[WHAT YOU NEED TO DO] Reproduce verbatim every line of the entries below from the line containing "Click the blue floppy disk Save icon" through the end of the entries, including both ends. Omit the pictures from your reply.

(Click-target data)
--- BEGIN ---

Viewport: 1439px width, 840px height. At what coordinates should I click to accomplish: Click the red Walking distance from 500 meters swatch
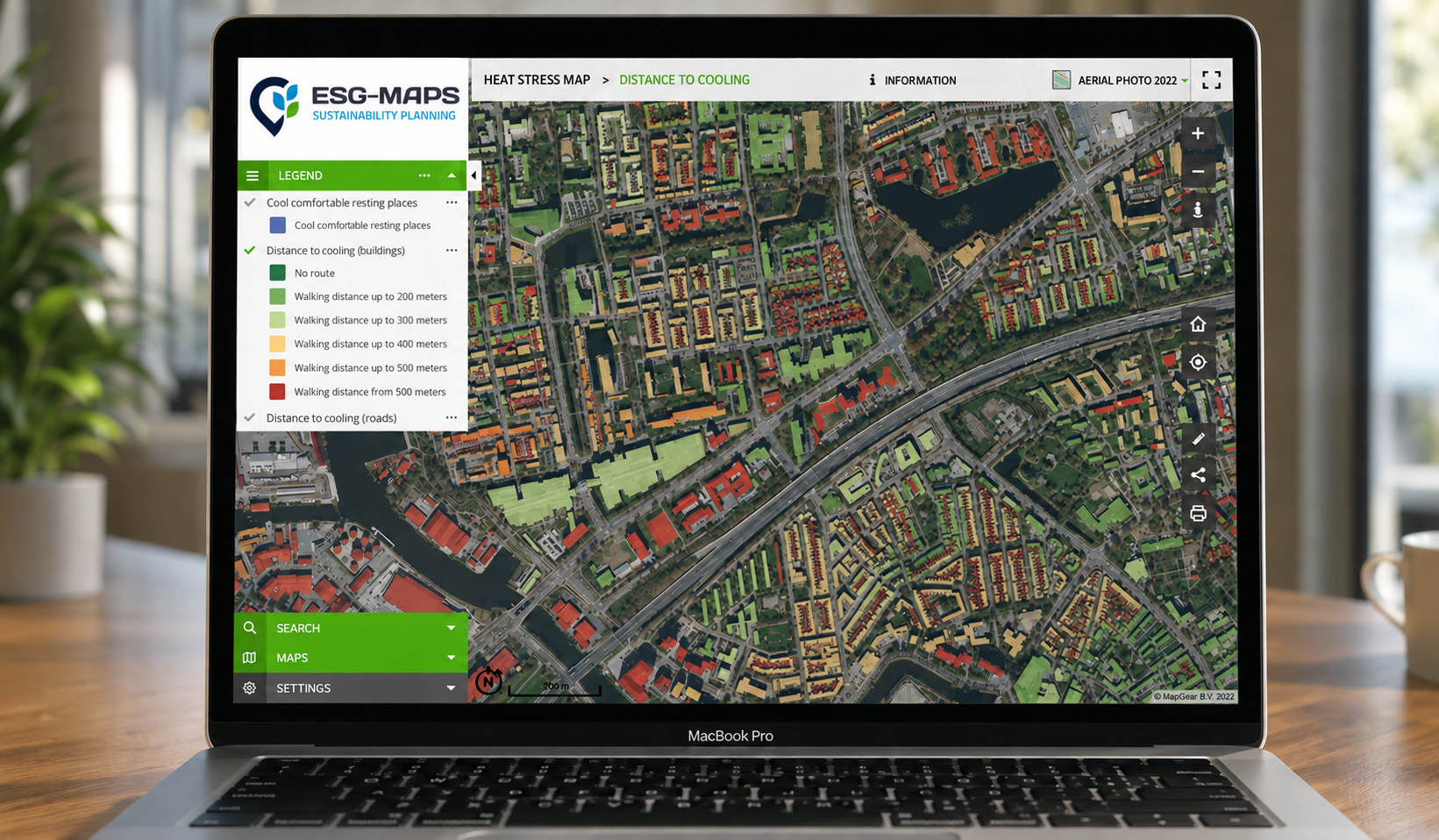[277, 391]
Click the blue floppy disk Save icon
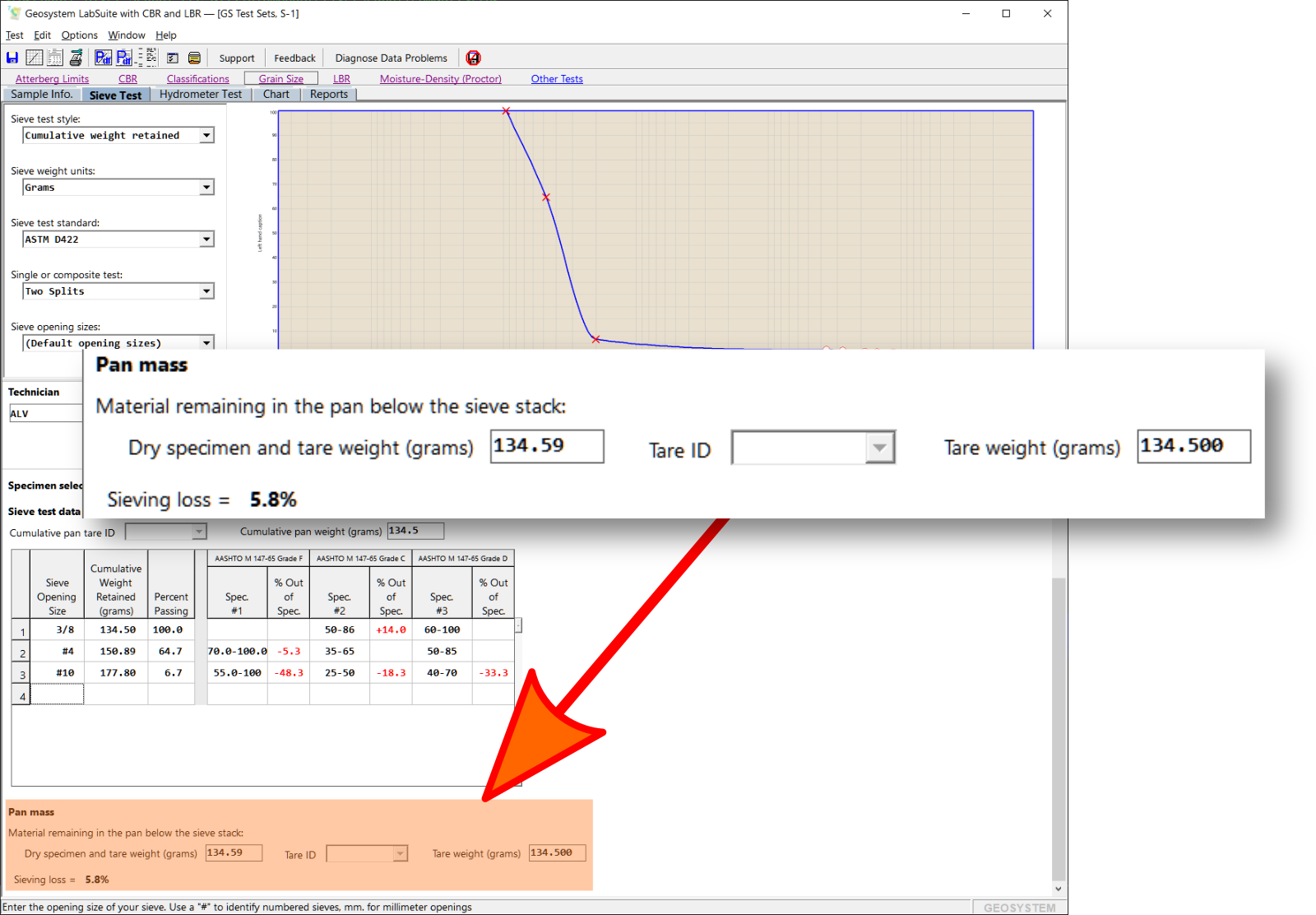1316x915 pixels. [12, 58]
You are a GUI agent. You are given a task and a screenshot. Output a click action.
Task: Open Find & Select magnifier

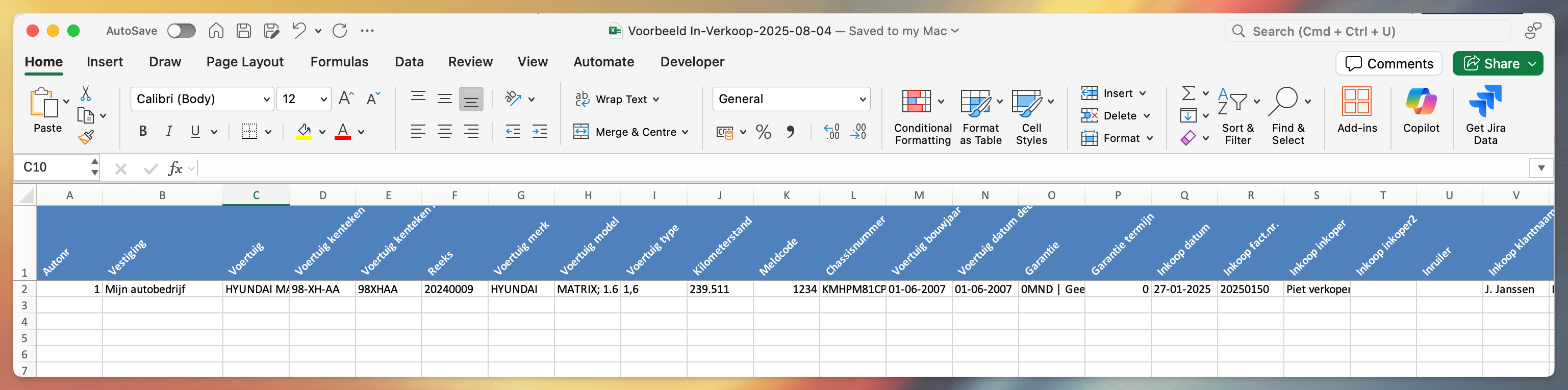point(1282,102)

--- END ---

[PROBLEM SOLUTION]
Click the blue floppy disk Save icon
1316x915 pixels. [12, 58]
You are a GUI agent. You are given a task and a screenshot. Output a click action.
Task: Open Find & Select magnifier

point(1282,102)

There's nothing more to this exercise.